The Kinsey Whitewash

I know nothing about Dr. Kinsey, in fact I never even heard of the guy until I read Scott Holleran's glowing review of the movie. I haven't gone to see that movie based on his review because, quite frankly, it didn't sound that interesting. After reading this Whitewash article I'm glad I did not. This Dr. Kinsey sounds like a real charletan not to mention totally unscientific and rather immoral to associate with a pedophile and use his "research." I don't know why anyone would want to make a movie to this person, it sounds like his "ideas" may have led to all sorts of nefarious enterprises like NAMBLA, etc.

No offense intended, but did you even stop to consider that the sort of data Kinsey was trying to get from the pedophile could be used to make children safer from pedophiles? The best way to destroy a thing is to understand it. I do not believe you have thought your opinion through very well.
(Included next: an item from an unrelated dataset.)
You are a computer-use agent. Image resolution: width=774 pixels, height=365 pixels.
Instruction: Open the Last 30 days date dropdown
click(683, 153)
During war, loyal citizens frequently join the enemy's ranks for the purpose of discovering information that can later be used against that enemy. Such men are not reviled as co-conspirators; rather, they are hailed as heros. Frequently, the only way to destroy an evil is to seem to befriend it. I am sure you would not crticize these men as collaborators.

Every day law enforcement and the courts offer criminals immunity for the purpose of catching more dangerous criminals. No one in his right mind, no matter what his opinion about offering immunity to criminals is, would accuse the DA's and police of being evil in this regard. Furthermore, every day lawyers are ethically required to keep the secrets of their clients. If your client admitted to you that he is a pedophile, you can't tell the court, "Hey, guess what, my client told me he did it". You are ethically forbidden from revealing that information. If you do so, you will be disbarred. Why? Because a higher value is at stake: insuring that criminals get a fair trial. How much more important is it then to keep the communication between a scientist and a research subject confidential if that is the only way to stop sexual predators? Kinsey's actions were justified. While I know the law does not acknowledge such a privelege between researcher and subject, the moral grounds for it are the same: A greater good. Now, I could not bring myself to do what Kinsey did, but then again I couldn't bring myself to be a lawyer either.
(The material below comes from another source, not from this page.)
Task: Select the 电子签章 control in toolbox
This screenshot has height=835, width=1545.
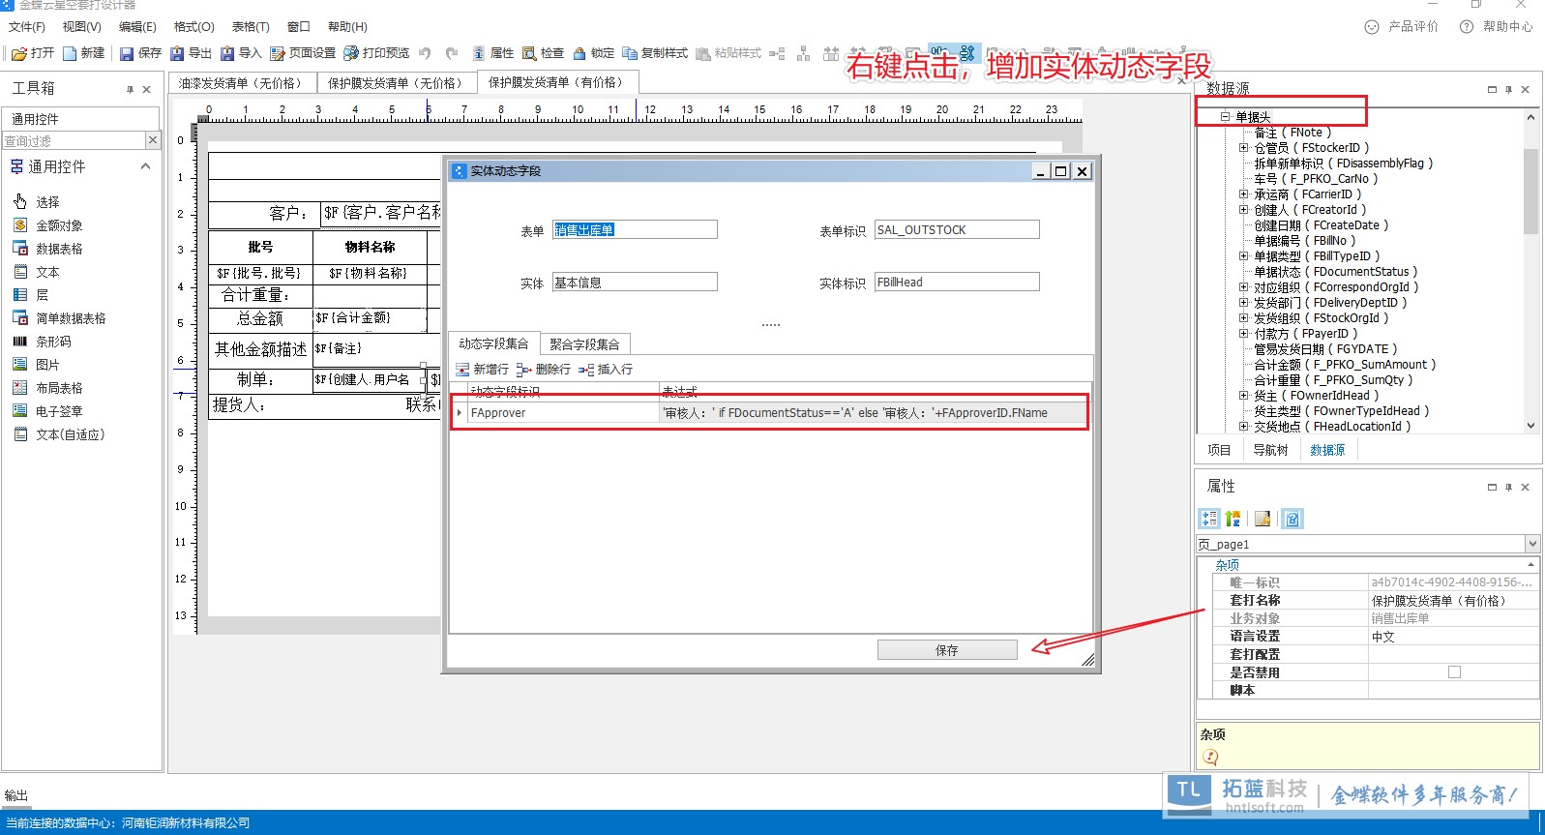Action: [58, 411]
I can tell from your post that you did not do any serious thinking when coming to this moral pronouncement. You mention no related facts; you appeal to no moral principles; you make no argument. It seems that you felt a certain way and decided to run with it. Indeed, you begin your post by claiming that you know nothing about the man whom you are judging. Judging people without the relevant facts and without reasoned argument is not objectivism. Basing moral judgements upon feeling alone is not what objectivists do.
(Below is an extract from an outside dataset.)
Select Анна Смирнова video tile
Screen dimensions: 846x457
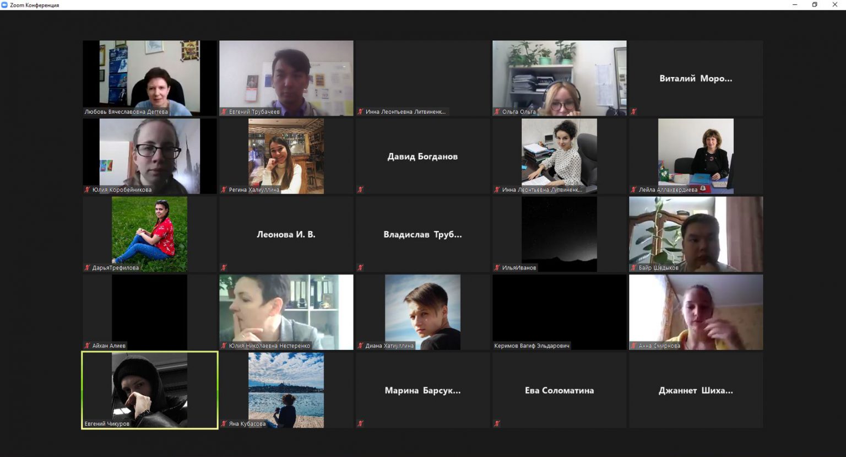pos(696,311)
Lastly, the idea that the quality of a movie depends entirely on the moral character of its subject is silly when the movie is biographical. Would you not see a movie about Alexander the Great because he murdered his best friend? Is a movie about Napoleon inherently evil because Napoleon was a butcher bent on conquest?

Whether you agree with my analysis of the Kinsey question, I hope I made one point clear: Moral judgement on the basis of feeling is absolutely, postively, utterly unacceptable.